■ Your assignment
Write down exactly the lines of the records below, beginning with the first and ending with the line that includes "Tencent Cloud CLI 3.0 (251, 1394)".

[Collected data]
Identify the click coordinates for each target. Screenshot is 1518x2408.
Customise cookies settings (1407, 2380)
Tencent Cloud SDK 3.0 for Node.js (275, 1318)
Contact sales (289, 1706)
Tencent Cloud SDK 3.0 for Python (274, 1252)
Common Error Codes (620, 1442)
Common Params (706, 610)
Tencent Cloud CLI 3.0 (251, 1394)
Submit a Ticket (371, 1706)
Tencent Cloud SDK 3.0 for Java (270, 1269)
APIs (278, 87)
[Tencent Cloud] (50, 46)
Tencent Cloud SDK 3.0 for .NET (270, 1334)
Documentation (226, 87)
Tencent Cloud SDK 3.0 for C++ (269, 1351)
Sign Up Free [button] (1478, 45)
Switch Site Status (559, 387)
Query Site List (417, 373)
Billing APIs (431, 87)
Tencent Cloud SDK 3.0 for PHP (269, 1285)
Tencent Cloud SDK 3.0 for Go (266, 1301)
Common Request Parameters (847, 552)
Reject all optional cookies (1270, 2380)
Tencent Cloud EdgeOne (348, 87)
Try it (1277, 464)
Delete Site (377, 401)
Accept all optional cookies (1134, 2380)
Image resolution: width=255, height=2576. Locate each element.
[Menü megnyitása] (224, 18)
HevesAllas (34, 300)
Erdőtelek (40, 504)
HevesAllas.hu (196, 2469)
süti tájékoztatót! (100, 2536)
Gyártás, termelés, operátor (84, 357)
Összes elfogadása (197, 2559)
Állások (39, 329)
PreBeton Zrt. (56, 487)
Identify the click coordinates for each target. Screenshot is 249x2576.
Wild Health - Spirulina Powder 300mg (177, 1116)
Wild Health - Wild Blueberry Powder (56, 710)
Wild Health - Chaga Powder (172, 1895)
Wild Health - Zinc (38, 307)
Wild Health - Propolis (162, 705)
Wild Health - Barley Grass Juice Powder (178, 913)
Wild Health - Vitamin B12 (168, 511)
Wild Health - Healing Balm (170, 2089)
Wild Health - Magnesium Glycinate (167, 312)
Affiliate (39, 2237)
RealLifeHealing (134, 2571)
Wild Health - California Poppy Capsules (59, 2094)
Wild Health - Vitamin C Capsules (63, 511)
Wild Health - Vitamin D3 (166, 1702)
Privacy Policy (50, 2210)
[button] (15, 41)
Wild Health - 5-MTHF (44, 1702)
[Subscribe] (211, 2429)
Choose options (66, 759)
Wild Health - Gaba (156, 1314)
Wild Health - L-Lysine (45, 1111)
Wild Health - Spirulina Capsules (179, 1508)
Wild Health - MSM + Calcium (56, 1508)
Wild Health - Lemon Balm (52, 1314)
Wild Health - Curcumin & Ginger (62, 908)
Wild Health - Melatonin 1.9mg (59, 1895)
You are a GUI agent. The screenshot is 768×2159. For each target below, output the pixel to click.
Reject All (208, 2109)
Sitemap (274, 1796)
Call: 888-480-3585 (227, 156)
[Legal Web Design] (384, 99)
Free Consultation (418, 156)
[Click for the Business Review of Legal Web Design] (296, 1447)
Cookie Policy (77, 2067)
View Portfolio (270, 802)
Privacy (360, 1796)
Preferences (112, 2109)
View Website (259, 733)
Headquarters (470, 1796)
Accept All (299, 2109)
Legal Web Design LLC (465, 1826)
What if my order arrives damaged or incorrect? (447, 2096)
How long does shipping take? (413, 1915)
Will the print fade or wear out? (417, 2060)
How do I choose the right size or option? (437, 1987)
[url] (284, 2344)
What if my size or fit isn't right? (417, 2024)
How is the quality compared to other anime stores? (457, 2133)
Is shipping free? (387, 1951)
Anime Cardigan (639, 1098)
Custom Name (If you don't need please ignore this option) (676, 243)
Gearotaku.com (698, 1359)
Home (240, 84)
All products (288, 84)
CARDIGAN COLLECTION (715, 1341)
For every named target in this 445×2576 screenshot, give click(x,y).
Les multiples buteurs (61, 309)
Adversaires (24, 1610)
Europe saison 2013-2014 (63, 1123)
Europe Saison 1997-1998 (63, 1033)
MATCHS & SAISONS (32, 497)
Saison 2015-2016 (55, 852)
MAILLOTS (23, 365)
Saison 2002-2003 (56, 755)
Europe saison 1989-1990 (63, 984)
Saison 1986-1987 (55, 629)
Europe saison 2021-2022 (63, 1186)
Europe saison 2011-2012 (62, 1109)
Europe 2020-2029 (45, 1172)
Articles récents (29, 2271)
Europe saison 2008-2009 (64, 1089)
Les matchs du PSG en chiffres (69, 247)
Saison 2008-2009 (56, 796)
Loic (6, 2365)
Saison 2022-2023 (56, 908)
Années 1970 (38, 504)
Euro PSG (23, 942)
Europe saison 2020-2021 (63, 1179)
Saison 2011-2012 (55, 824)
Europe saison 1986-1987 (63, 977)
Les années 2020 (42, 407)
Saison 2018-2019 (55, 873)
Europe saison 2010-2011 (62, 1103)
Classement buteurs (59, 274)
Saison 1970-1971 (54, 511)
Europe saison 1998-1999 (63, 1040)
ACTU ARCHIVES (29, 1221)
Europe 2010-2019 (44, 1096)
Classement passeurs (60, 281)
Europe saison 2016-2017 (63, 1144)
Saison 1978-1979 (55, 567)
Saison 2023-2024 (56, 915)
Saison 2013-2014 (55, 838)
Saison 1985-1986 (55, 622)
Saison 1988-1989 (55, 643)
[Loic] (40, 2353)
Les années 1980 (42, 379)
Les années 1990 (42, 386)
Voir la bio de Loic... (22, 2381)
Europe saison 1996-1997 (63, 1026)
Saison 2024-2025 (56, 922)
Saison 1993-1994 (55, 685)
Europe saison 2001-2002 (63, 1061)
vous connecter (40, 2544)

■ Exercise answer
Identify the click coordinates for each target. Screenshot is 1518x2408.
Customise cookies settings (1407, 2380)
Tencent Cloud SDK 3.0 for Node.js (275, 1318)
Contact sales (289, 1706)
Tencent Cloud SDK 3.0 for Python (274, 1252)
Common Error Codes (620, 1442)
Common Params (706, 610)
Tencent Cloud CLI 3.0 (251, 1394)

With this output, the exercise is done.